If you are very careful, you can first add an HMAC signature to your payload and then encrypt it all.


Now that we know the ingredients, lets bake secure cookies with Lithium:

use lithium\storage\Session;

Session::config(array('default' => array(
	'adapter' => 'Cookie',
	'strategies' => array('Encrypt' => array('secret' => 'p$hp#4dv3nTT'))

Session::write('mykey', 'myvalue');

That was easy, right? Lithium provides you with a transparent abstraction to both session adapters (cookies and native PHP), and security strategies (HMAC and encryption), so you can mix them as you like. You can even write your own adapters (like a custom database adapter) and still profit from encryption strategies out of the box.

The key message I want you to take away is to take care of your cookies! Don’t store a single bit more than necessary on the client side, encrypt it, and make sure it was not modified outside of your control. PHP and the mcrypt extension provide you with everything you need, and good frameworks provide you with handy abstractions, so use them!

Developer Gift

Here’s a recipe for original viennese Vanillekipferl. You may need to convert the measurements into your own.

  • 300 grams of flour
  • 250 grams of butter (at room temperature)
  • 150 grams of ground hazelnuts
  • 100 grams of icing sugar
  • 1 teaspoon of vanilla sugar

Roast the hazelnuts in a pan without fat, and then let them cool. Mix all ingredients together in a bowl until they contain no chunks of flour and the dough is smooth. Afterwards, wrap the dough into wrapping film, and put it into the refrigerator for one hour.

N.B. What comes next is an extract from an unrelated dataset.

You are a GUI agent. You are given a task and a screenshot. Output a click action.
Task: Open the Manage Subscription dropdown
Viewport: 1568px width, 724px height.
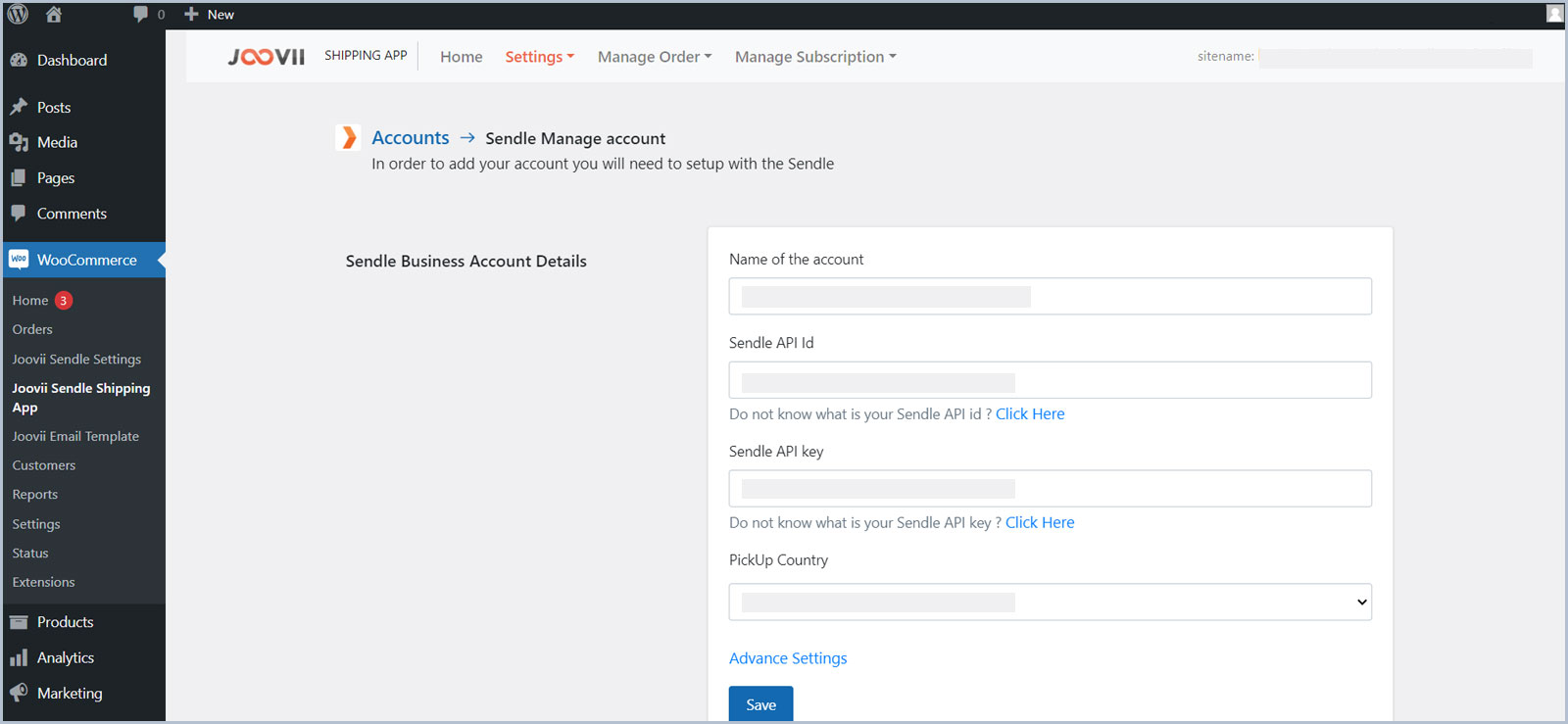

Preheat the oven to 160°C. Chop the dough into small parts and form small Kipferl (U-Form, like seen in the Wikipedia article). Put them into the oven for about 15 minutes — they should only be slightly brown (not too dark!). While they are hot, turn them over into a mix of icing sugar and vanilla sugar so they are fully covered (like in the Wikipedia picture).

Let them rest for a few days in a box before serving!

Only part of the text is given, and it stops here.